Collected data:
---
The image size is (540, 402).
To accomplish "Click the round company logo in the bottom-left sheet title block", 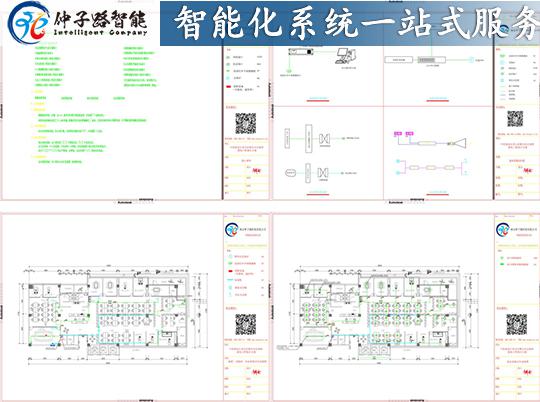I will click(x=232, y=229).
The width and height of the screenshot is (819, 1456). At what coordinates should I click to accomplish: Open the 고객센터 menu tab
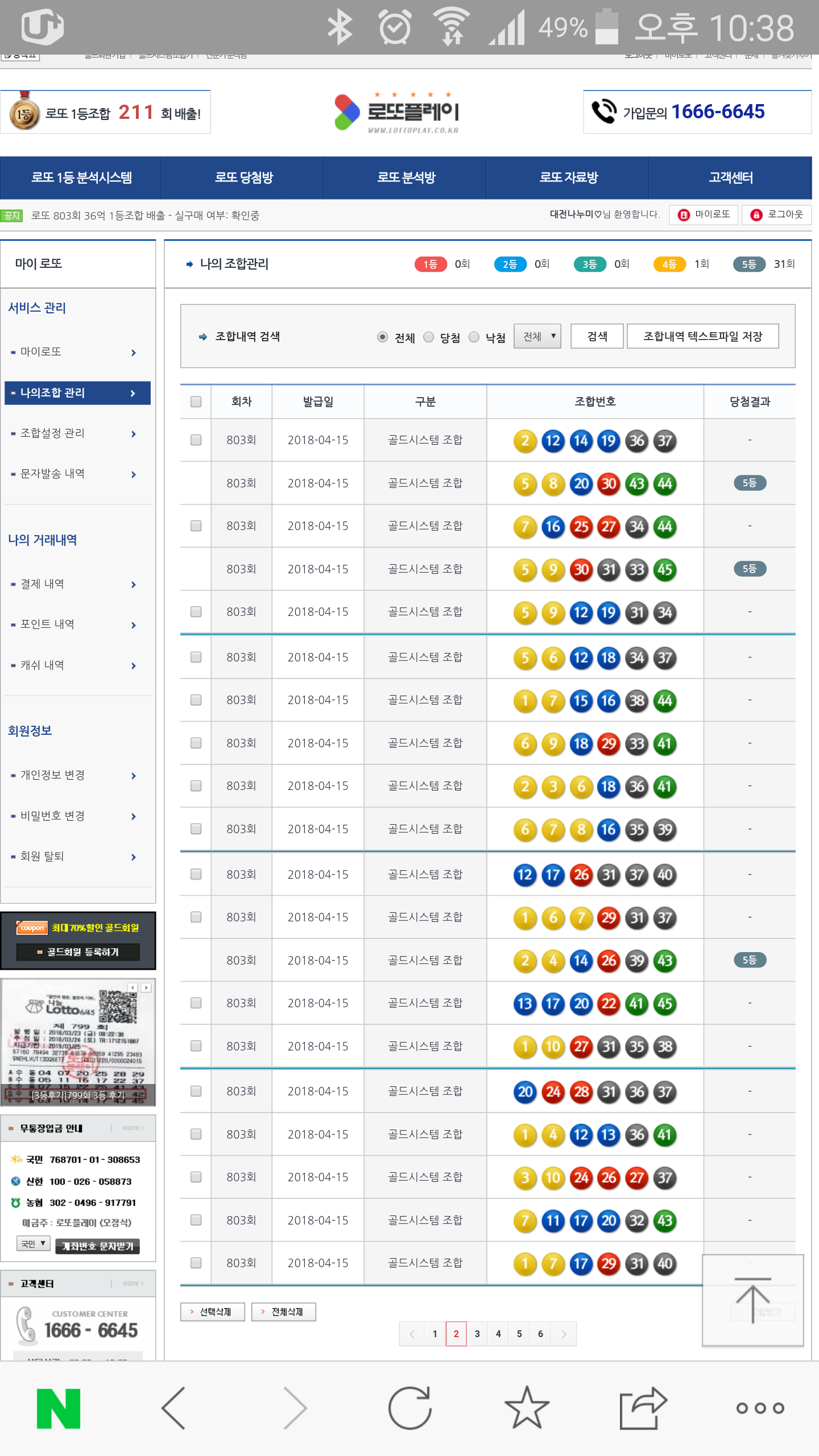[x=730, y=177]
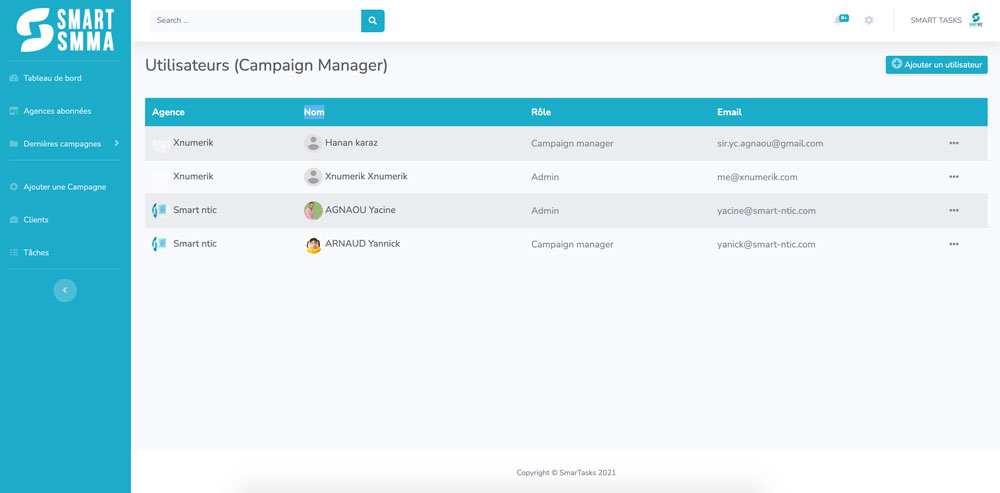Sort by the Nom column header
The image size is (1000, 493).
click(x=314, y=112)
---
▶ **Requirement**: Only the lines from the one containing "The width and" through the end of the records should be copied, exactly and with both ends included; the pictures should not.

▶ **Answer to this exercise**:
The width and height of the screenshot is (819, 1456). At what coordinates should I click to accomplish: Open the 고객센터 menu tab
[x=730, y=177]
Sort by the Nom column header
The image size is (1000, 493).
click(x=314, y=112)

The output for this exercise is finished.